Déjà arrivée sur le perron de l’escalier, jusqu’où l’avait accompagnée le président avec une politesse cérémonieuse, il lui vint, sans qu’elle sut comment, une étrange pensée. « Me serait-il permis de voir le malheureux Olivier Brusson ? » demanda-t-elle au président, en se retournant brusquement. Celui-ci la regarda d’un air pensif, et ce sourire désagréable qui lui était propre vint contracter son visage. «Vous voulez sans doute, dit-il, respectable demoiselle. apprécier par vous-même le degré d’innocence d’Olivier, vous confiant davantage à votre prévention, à votre jugement intérieur, qu’aux faits accomplis devant nos yeux. — Eh bien, si vous ne craignez pas de pénétrer dans la sombre demeure du crime, si vous ne répugnez pas à voir le tableau de la dépravation humaine sous toutes ses faces, dans deux heures les portes de la Conciergerie seront ouvertes pour vous. On mettra en votre présence cet Olivier dont le sort excite si puissamment votre intérêt. »

En effet, mademoiselle de Scudéry ne pouvait se persuader que ce jeune homme fut coupable. Tout s’élevait contre lui, et nul juge au monde n’aurait agi autrement que La Reyuie sur des témoignages aussi décisifs. Mais la vive et émouvante peinture que Madelon lui avait tracée de leur constante félicité domestique, faisait taire tous les soupçons dans l’esprit de la demoiselle, et elle préférait croire à un mystère inexplicable, que d’adopter un sentiment contre lequel se révoltaient toutes les facultés de son âme.

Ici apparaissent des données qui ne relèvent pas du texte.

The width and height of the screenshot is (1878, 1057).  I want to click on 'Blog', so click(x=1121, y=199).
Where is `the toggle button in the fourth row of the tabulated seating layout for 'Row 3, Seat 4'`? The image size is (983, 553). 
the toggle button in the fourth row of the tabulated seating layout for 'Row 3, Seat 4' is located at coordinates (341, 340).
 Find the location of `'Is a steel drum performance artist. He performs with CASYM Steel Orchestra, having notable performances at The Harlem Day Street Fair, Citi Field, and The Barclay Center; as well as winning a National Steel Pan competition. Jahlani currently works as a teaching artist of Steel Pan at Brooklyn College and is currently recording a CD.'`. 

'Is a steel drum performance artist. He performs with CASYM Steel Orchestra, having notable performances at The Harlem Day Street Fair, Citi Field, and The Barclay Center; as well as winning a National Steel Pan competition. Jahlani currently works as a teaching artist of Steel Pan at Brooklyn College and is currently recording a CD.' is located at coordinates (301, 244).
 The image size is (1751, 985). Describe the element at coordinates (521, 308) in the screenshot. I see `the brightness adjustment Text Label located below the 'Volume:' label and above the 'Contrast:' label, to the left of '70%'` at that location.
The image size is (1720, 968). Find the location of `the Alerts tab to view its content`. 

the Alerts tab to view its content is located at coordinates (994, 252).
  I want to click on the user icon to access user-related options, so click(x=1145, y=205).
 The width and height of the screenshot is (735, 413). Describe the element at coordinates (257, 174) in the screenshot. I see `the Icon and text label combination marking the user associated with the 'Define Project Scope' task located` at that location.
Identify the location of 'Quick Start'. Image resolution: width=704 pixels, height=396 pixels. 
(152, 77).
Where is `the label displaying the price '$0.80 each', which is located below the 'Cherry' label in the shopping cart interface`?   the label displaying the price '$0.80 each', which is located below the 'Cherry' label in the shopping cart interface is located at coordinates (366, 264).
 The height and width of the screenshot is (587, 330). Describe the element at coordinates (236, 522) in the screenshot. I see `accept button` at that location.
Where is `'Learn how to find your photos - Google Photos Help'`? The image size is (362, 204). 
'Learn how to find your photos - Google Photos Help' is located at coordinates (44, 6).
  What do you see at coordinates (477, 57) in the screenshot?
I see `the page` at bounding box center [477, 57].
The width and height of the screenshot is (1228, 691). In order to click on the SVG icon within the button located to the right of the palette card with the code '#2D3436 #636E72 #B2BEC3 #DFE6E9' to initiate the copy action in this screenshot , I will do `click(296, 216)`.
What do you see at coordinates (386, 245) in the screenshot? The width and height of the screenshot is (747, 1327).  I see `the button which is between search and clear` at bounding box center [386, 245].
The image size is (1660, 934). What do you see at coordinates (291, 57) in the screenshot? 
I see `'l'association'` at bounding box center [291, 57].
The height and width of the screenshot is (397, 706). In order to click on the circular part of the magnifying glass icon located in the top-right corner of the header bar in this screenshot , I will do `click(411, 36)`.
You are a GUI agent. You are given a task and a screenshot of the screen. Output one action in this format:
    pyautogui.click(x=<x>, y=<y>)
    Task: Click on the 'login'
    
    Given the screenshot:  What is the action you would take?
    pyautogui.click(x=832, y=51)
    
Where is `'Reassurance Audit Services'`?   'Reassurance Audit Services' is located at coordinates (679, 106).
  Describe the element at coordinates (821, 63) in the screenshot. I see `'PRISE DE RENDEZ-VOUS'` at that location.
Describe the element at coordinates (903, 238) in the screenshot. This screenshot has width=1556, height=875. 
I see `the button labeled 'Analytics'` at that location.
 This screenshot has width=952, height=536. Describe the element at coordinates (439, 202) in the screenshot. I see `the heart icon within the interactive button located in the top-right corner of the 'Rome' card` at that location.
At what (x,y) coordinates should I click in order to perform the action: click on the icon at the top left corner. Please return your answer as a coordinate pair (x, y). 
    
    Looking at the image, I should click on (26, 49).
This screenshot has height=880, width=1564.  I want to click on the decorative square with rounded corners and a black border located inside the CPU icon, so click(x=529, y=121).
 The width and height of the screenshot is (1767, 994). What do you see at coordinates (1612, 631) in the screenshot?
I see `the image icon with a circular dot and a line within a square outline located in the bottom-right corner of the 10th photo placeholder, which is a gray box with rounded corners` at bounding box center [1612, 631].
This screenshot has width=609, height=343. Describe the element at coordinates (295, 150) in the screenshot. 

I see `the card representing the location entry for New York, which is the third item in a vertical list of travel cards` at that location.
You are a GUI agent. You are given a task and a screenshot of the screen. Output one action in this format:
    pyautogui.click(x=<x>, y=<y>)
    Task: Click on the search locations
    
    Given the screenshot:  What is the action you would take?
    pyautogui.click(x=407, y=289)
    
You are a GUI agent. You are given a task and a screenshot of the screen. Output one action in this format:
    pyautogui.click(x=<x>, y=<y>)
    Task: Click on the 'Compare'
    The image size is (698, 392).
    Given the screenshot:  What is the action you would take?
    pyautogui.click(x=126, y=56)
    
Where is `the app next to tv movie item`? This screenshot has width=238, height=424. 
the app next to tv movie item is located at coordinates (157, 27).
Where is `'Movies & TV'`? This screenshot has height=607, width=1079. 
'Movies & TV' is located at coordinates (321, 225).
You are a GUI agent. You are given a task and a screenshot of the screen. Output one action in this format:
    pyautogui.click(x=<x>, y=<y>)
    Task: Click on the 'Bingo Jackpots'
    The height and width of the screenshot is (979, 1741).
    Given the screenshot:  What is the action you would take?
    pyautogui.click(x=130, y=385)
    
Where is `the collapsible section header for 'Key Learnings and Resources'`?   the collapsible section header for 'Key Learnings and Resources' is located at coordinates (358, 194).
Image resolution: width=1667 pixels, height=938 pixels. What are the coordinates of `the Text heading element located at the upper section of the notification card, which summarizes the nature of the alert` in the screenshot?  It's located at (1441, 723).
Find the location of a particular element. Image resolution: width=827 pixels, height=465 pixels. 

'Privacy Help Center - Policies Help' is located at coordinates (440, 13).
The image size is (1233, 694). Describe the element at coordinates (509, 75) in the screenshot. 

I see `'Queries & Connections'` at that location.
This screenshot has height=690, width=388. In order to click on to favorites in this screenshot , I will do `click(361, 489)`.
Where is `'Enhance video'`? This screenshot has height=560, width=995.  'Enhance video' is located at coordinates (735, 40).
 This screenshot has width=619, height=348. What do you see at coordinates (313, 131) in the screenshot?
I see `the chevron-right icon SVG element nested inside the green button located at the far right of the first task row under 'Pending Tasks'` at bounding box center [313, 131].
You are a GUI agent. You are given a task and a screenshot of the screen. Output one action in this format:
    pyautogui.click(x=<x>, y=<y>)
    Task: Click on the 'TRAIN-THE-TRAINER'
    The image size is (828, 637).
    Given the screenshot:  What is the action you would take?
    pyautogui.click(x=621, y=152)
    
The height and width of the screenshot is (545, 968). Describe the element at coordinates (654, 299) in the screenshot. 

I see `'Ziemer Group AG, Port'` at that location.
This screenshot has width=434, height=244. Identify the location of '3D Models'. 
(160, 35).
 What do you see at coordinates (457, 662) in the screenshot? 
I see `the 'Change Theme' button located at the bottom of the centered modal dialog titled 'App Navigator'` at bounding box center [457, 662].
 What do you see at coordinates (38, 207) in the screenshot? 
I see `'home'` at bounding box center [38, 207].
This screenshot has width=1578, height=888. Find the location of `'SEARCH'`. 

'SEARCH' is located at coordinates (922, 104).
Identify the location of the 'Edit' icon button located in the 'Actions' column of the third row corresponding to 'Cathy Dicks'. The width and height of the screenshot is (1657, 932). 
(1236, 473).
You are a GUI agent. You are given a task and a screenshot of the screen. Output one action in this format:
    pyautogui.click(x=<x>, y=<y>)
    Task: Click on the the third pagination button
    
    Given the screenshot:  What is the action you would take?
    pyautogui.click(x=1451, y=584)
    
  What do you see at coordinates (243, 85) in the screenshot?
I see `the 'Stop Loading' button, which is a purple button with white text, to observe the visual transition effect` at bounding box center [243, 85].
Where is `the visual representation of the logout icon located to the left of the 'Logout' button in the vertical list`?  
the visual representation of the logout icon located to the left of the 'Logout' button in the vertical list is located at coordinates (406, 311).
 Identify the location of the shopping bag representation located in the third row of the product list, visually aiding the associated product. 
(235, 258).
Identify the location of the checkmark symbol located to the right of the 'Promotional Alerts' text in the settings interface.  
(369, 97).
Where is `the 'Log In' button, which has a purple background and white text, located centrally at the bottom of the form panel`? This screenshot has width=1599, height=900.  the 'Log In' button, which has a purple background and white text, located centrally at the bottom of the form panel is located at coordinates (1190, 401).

Elle songea donc à se faire raconter de nouveau par Olivier toutes les circonstances de la nuit fatale, et à approfondir autant que possible un secret qui n’était peut-être resté impénétrable aux juges qu’à cause du peu d’importance attachée par eux à son éclaircissement complet.

Dès qu’elle fut arrivée à la Conciergerie, on conduisit mademoiselle de Scudéry dans une grande chambre très vivement éclairée. Peu de temps après, elle entendit un bruit de chaînes. Olivier Brusson fut introduit. Mais au moment même où il parut sur le seuil de la porte, mademoiselle de Scudéry tomba évanouie. Lorsqu’elle revint à elle, Olivier avait disparu. Elle demanda vivement qu’on la reconduisit à sa voiture, disant qu’elle voulait sortir, sortir sur-le-champ du séjour qu’habitait la plus noire scélératesse. Hélas ! — Du premier coup-d’oeil, elle avait reconnu dans Olivier Brusson le jeune homme qui, sur le Pont-Neuf, lui avait jeté un billet dans sa voiture, le même qui avait apporté chez elle le coffret aux bijoux.


5. Le célèbre avocat Patru, dont le prénom est Olivier, naquit en 1604 et mourut le 16 janvier 1681. Il est très probable que c’est lui qu’Hoffmann a eu l’intention de mettre en scène. La condition médiocre qu’il lui attribue est tout à fait d’accord avec l’histoire ; car, malgré sa réputation extraordinaire comme grammairien, malgré le retentissement de ses plaidoyers, cités comme des modèles de style et de composition, il mourut dans un dénûment presque complet. Reçu à l’académie en 1640, il adressa à ses nouveaux collègues un discours de remercîment qui produisit un si grand effet, qu’on décida sur-le-champ que tous les récipiendaires à venir devraient se conformer à la même étiquette cérémonieuse, je dirais presque à cette mystification dont le puriste Patru avait donné l’exemple.